Dritte Beobachtung: Lehrer, die wegen ihres Beamtenstatus angeblich nicht sanktioniert werden könnten. Diese Beschwerde höre ich vor allem oft von meinen Lehrerfreundinnen und -freunden, die sich über KollegInnen beschweren und ganz eindeutig darunter leiden, dass nicht einmal die offene Arbeitsverweigerung in einer nationalen und globalen Krise keine arbeitsrechtlichen hat. Ich halte diese Nicht-Sanktionierbarkeit für einen Mythos, gerade bei Beamten. Ja, es mag schwierig sein, einen Beamten aus seinem Dienstverhältnis völlig zu entfernen. Dafür ist es umso leichter, einem Beamten eine Anweisung zu erteilen, die er befolgen muss. Wenn ich sehe, dass es aus Personalmangel problemlos möglich ist, eine verbeamtete Lehrerin oder einen verbeamteten Lehrer an eine andere Schule abzuordnen und ihm /ihr anstatt 20 Minuten täglichem Arbeitsweg 2 Stunden täglichen Arbeitsweg zuzumuten, dann ist es auch problemlos möglich, dieselben Leute dazu zu bringen, während einer Pandemie ihren Unterricht digital durchzuführen. Wenn die Schulleitung an eine Lehrerin oder einen Lehrer die direkte Anweisung erteilt, dass er die Unterrichtsmaterialien bei Moodle zur Verfügung zu stellen hat, dann wird das in der Regel auch passieren. Nach meinem Eindruck scheinen nicht die fehlenden Sanktionen das Problem zu sein, sondern die fehlenden Anweisungen. Ich vermute hier weniger dienstrechtliche, als vielmehr organisationspsychologische Gründe: Schulleitungen, die sich als primus inter pares verstehen, den Konflikt nicht nur scheuen, sondern gar nicht erst danach suchen.

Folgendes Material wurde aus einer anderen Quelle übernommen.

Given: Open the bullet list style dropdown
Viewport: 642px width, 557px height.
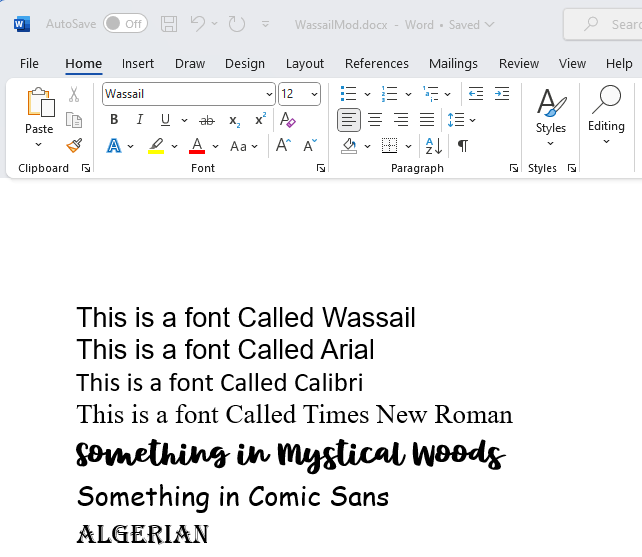Looking at the screenshot, I should [x=367, y=94].
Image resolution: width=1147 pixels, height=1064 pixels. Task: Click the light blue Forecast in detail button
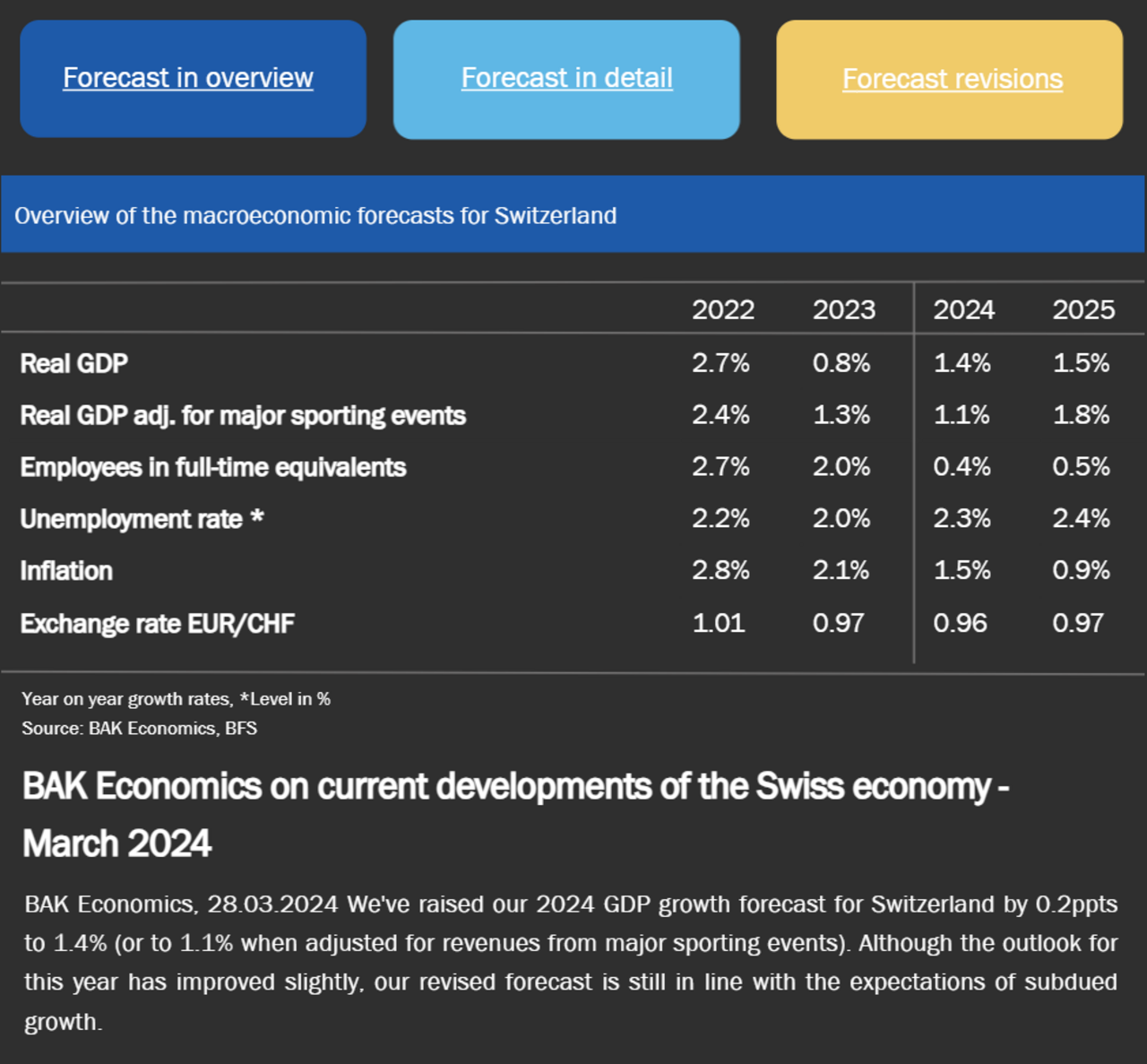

Ich denke viele der Probleme, die in der Folge angesprochen wurden, gehen letztlich weder auf einzelne Lehrpersonen zurück, noch auf das System als Ganzes, sondern vielmehr auf unzureichend geleitete Schulen. Schulleitungen können klare Vorgaben machen, welche Standards sie einerseits im Umgang mit Schülern und Eltern erwarten und sollten dafür Sorge tragen, dass diese auch umgesetzt werden. Im Gegenzug muss eine gute Leitung auch klar die Grenzen der Zumutbarkeit und Belastbarkeit des Kollegiums gegenüber Schülern und Eltern benennen und verteidigen. Das muss man leben und beständig erneuern. Da reichen eine standardisierte Handreichung und/oder ein paar Motivationsfloskeln in der Jahresbesprechung nicht. Ich denke der Umstand, dass viele Lehrerinnen und Lehrer notgedrungen letztlich zu Einzelkämpfern werden, weil ihnen sowohl eine klare Erwartungshaltung an ihre Arbeit als auch das starke Backup der Schulleitung fehlen, produziert eine Menge Folgeprobleme die man vermeiden könnte, wenn die Schulleitungen ihre Aufgaben energischer wahrnehmen würden.